Native American totem medicine heralds the rabbit as the symbol of fertility. As an animal spirit guide, the rabbit reminds those who are physically vulnerable to seek safety in numbers, and to 'leap over obstacles in your path.' It also counsels one to remain calm in times of danger, much as the rabbit or hare 'freezes' when a predator approaches, relying first on its camouflage to hide in plain sight before fleeing only when absolutely necessary.

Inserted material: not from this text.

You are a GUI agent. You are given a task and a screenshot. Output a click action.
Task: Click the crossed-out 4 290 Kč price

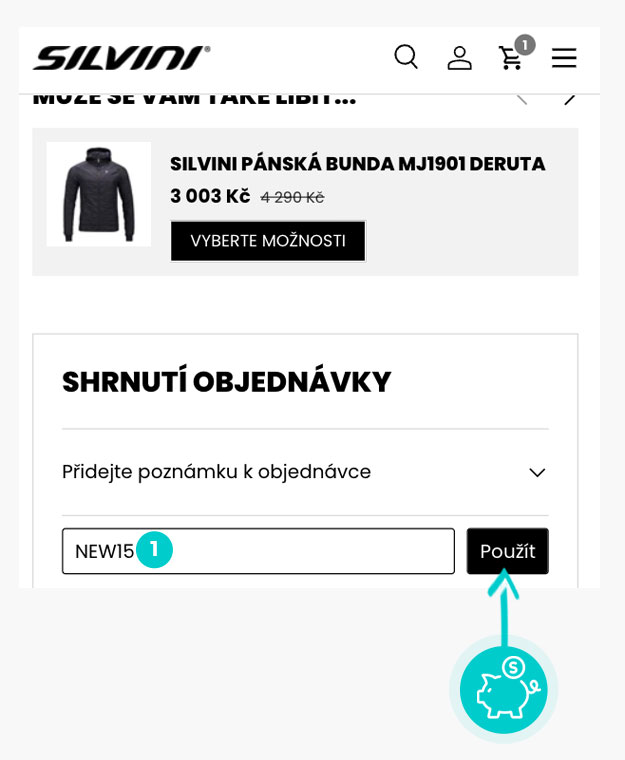click(x=292, y=198)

Many myths -- Cherokee and Sioux in particular - involve the tricky rabbit who often falls prey to his own boastfulness. For some native peoples in Eastern Canada, the Great Hare attained supreme deity status, while the ancient Aztecs worshipped a group of deities known as 'the 400 rabbits'.

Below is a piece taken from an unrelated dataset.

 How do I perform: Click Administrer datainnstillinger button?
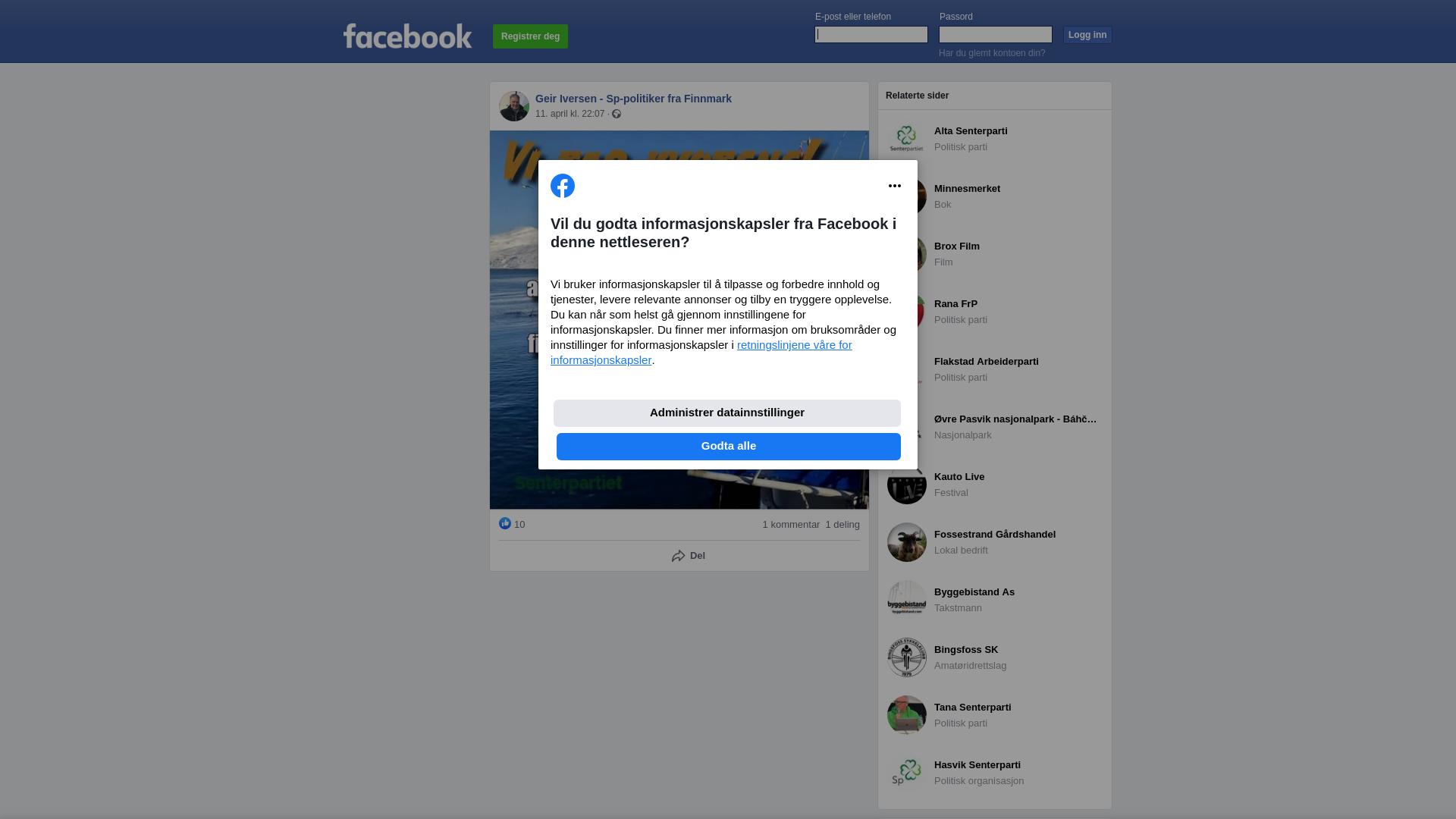coord(727,413)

Due in no small part to its representation of a "liberated" lifestyle, and symbolizing sexual freedom, the Playboy Bunny is a popular tattoo design with both men and women.

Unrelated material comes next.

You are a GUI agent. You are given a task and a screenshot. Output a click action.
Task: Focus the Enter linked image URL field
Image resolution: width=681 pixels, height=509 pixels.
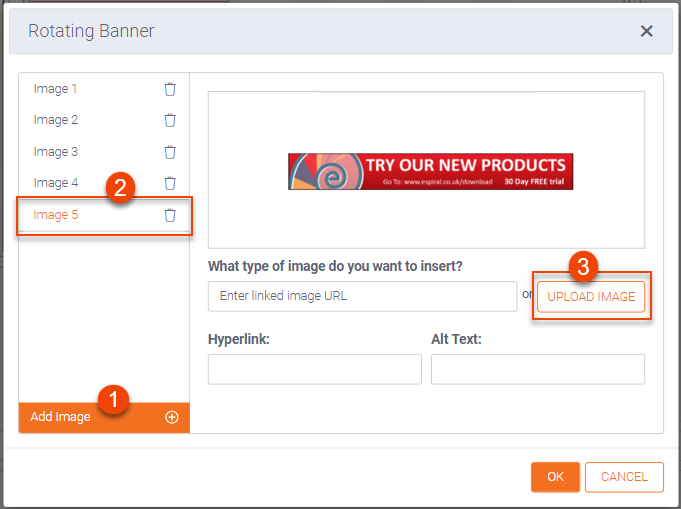point(362,296)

Building upon the rabbit's mythical history of lust, sex, and playing tricks, some of the most memorable cartoon characters have become stars of the Silver Screen. In "Who Framed Roger Rabbit" we have the super-seductive Jessica Rabbit (who saddly was not a rabbit!). If the all-time favourite cartoon rabbit is Bugs Bunny, turning the rabbit character on its head is the Wallace and Gromit franchise, which produced the Academy Award winning "Curse of the Were-Rabbit", an oxymoron if ever there was one.